Alexei Alekseevich Harlamoff (or Kharlamov) was born on October 18, 1840 in village Dyachevka, Saratov Province. He was born into a large family of a serf peasant. He was the seventh child. Soon after his birth, the owners decided to sell his parents to another landowner, and the children were left with them. Little Alyosha was lucky, because of his infancy he could not be separated from his mother and therefore the boy was sold along with his parents. In 1850, Alexei’s parents were given freedom. Soon the family moved to St. Petersburg. The volunteer of the Academy of Arts V. Ya. Afanasyev taught 12-year-old Alexei. The boy worked hard and in 1854 entered the Imperial Academy of Arts, where he became a student of Professor A. Markov, a representative of late classicism.

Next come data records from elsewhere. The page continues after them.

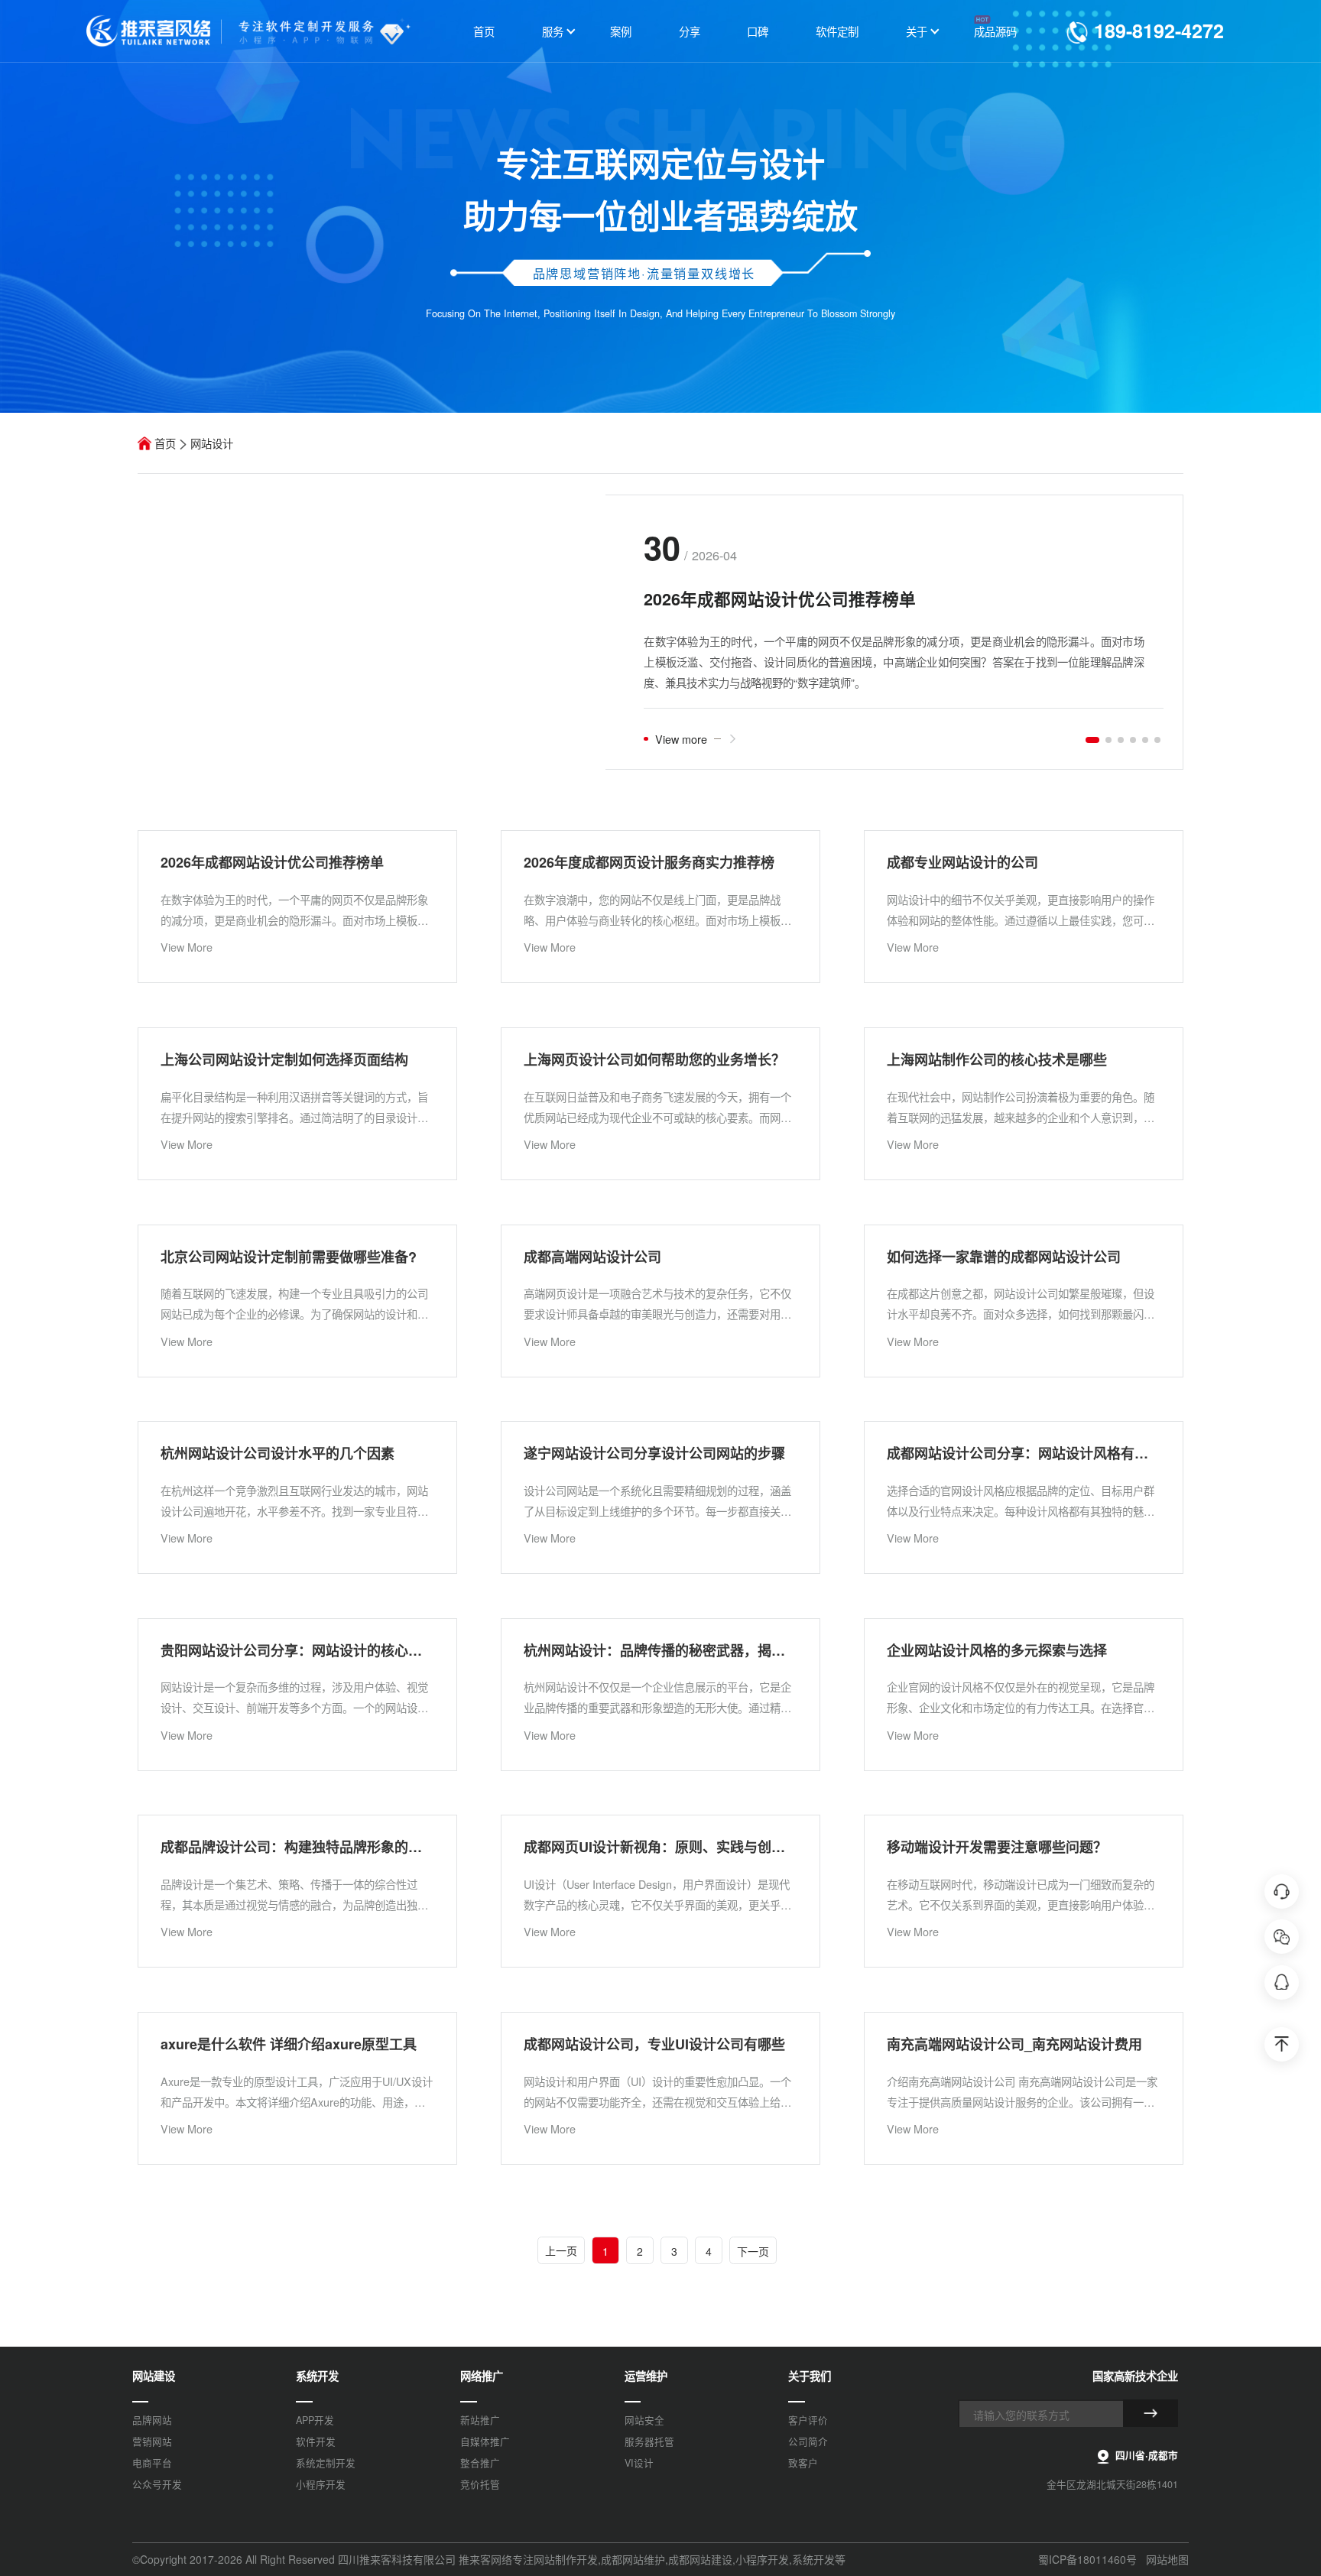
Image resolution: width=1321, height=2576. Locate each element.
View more (681, 739)
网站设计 (211, 443)
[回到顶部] (1281, 2043)
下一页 (753, 2251)
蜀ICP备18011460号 (1087, 2559)
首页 (165, 443)
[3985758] (1281, 1981)
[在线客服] (1281, 1891)
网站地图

For success in drawing and painting Alexei Alekseevich received two small silver medals in 1857 and 1862, and two large silver medals in 1863. In 1866, Harlamoff received a small gold medal for the painting The Baptism of Kievans, and in 1868 – a large gold medal for the painting The Return of the Prodigal Son.
In 1869, Harlamoff among the best graduates of the Academy received the right to a pension trip abroad. Alexei traveled a lot around Europe: he visited art museums in Germany, Great Britain, France, Spain, Italy, Switzerland, Belgium, Holland. For some time he lived in Paris.
In 1872 Harlamoff joined the Association of Traveling Art Exhibitions. Subsequently, the artist regularly sent his paintings to the annual exhibition of the Wanderers in St. Petersburg.
At the end of 1872 the artist returned to Paris, where he entered the studio of the fashionable French artist Leon Bonn. It was under the influence of Bonn that the artistic style of Harlamoff finally took shape.
At the end of 1875 the artist came to Russia, but in autumn of next year he returned to France.
The last years of his life, Harlamoff spent in poverty and loneliness. The only one who brightened up his old age was the French opera singer Felia Litvin.
Alexei Harlamoff died on April 10, 1925 in Paris and was buried at the Pere Lachaise cemetery.